▶ **DATA PROVIDED**
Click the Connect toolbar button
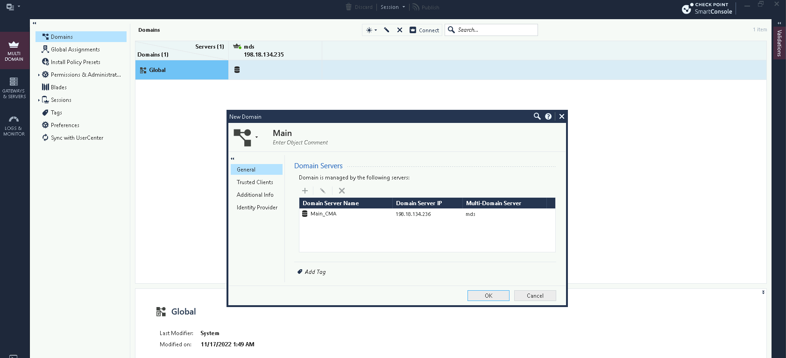The width and height of the screenshot is (786, 358). [425, 30]
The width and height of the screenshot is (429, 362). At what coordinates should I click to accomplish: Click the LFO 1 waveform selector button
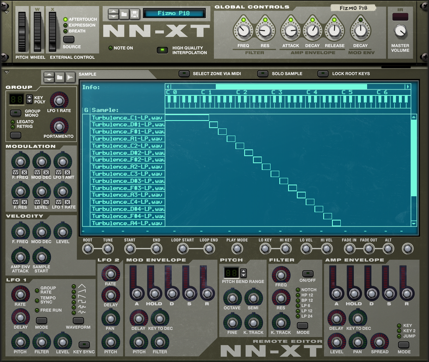[x=78, y=321]
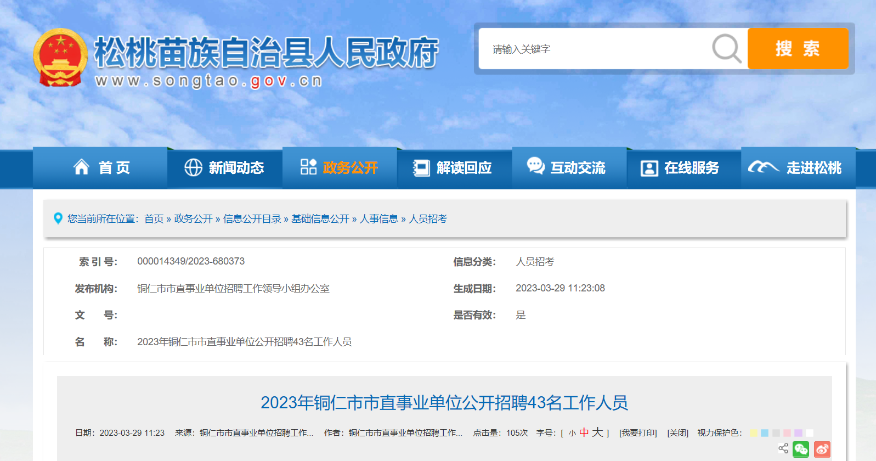Viewport: 876px width, 461px height.
Task: Share the article via Weibo icon
Action: tap(822, 449)
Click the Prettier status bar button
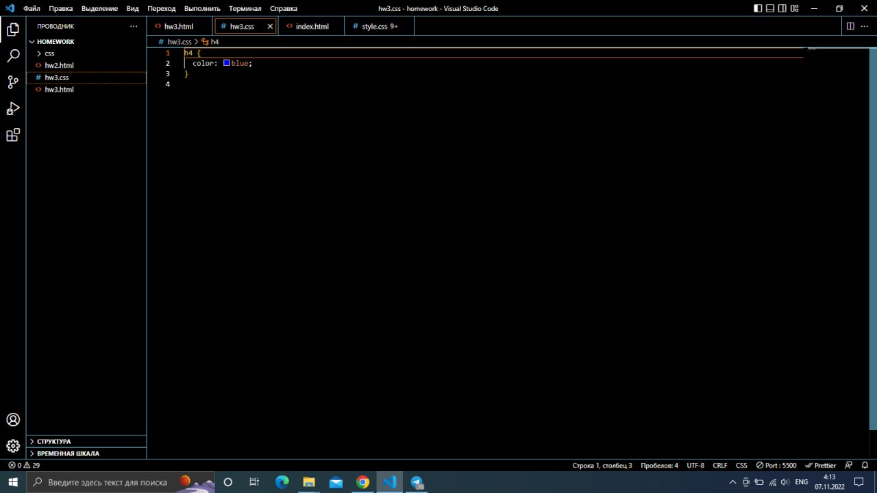Image resolution: width=877 pixels, height=493 pixels. point(820,465)
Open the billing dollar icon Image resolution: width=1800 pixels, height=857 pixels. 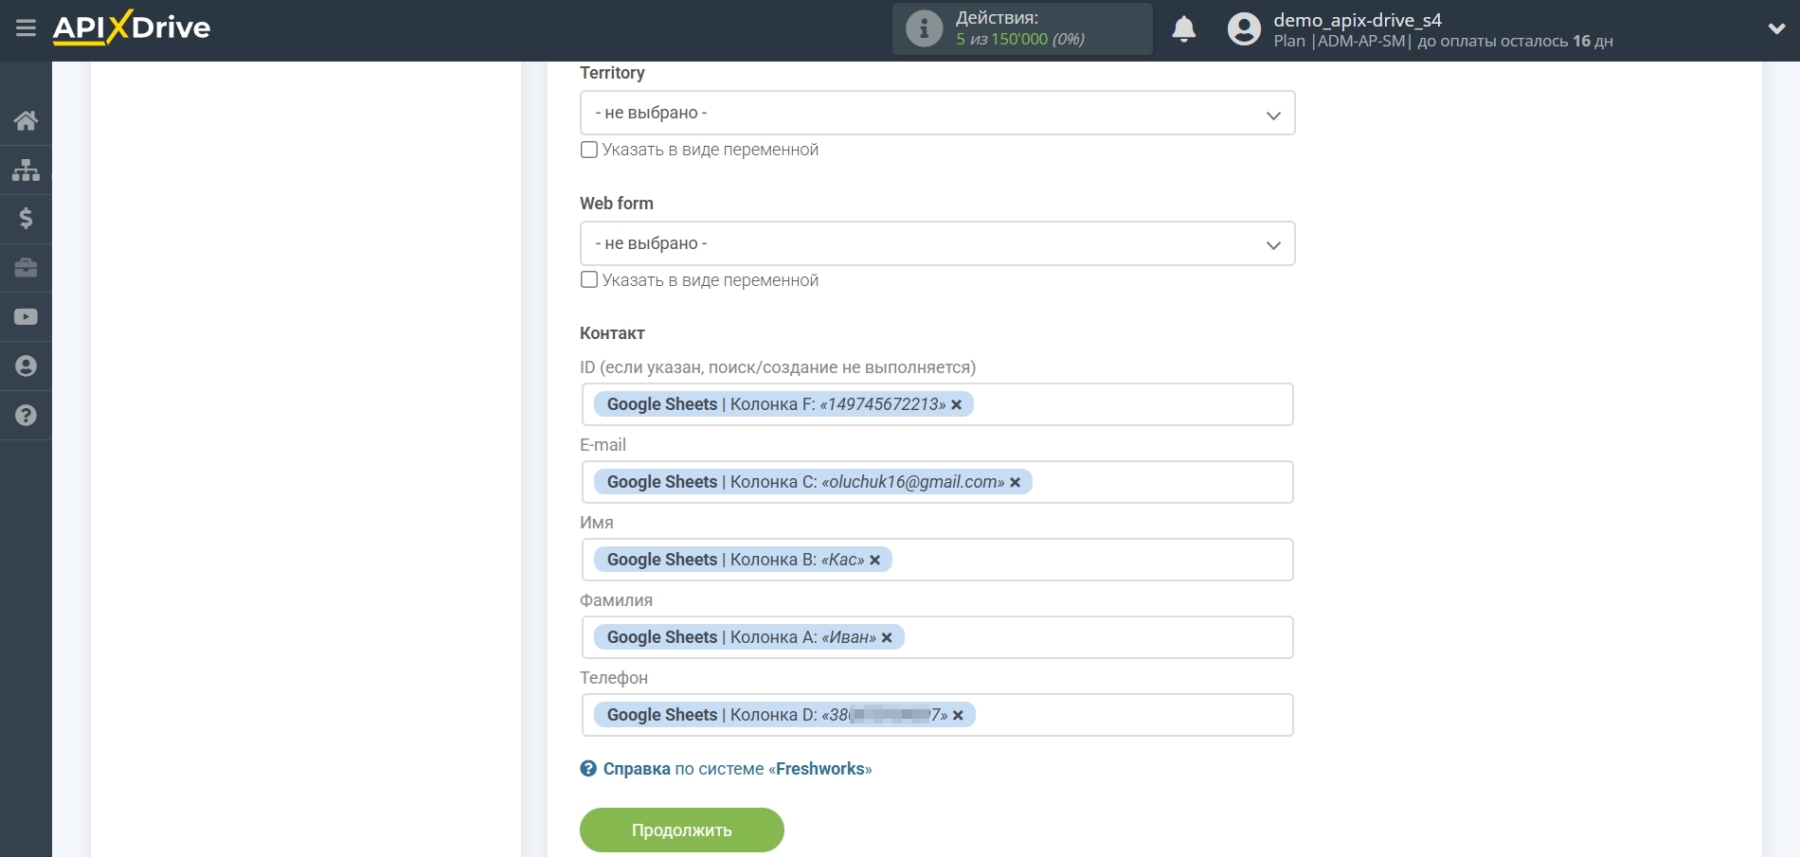point(26,219)
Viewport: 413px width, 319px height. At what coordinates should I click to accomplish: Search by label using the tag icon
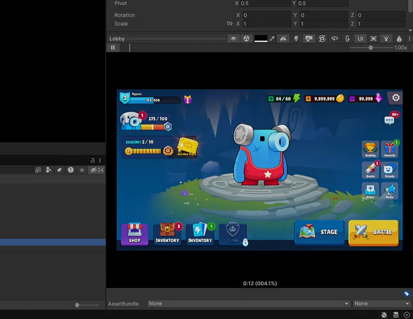coord(59,170)
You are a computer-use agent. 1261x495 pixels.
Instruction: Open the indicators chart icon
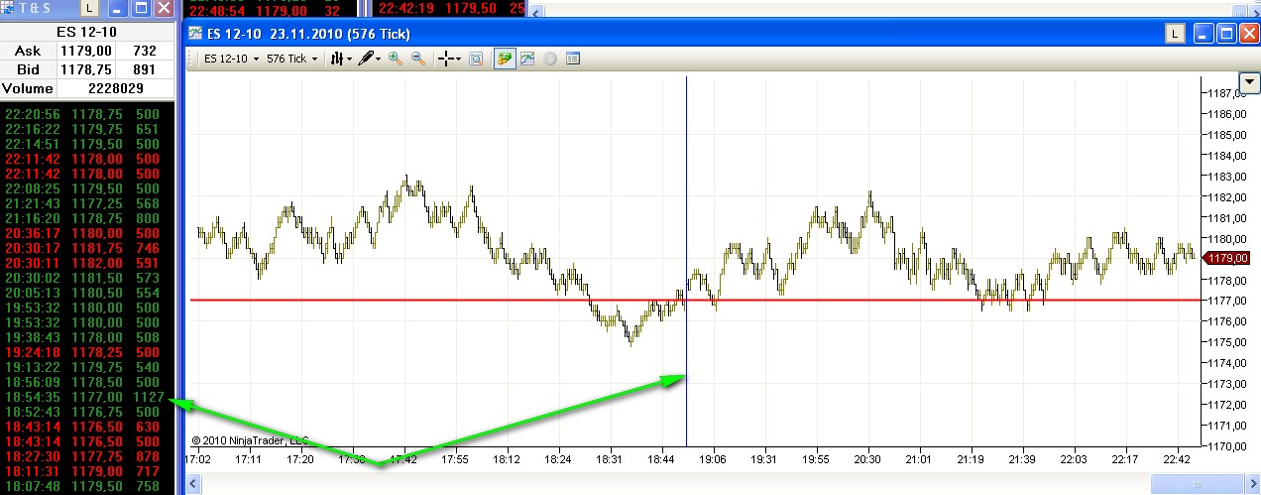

▶ **PROBLEM REQUIREMENTS**
Please transcribe exactly the lines from the one containing "Viewport: 413px width, 319px" through the final line of the data, including both, and nothing else. Pictures are to be left out.

▶ **ANSWER TO THIS EXERCISE**
Viewport: 413px width, 319px height. At what coordinates should I click to accomplish: Search by label using the tag icon
coord(59,170)
You are a computer-use agent. 1261x495 pixels.
Instruction: Open the indicators chart icon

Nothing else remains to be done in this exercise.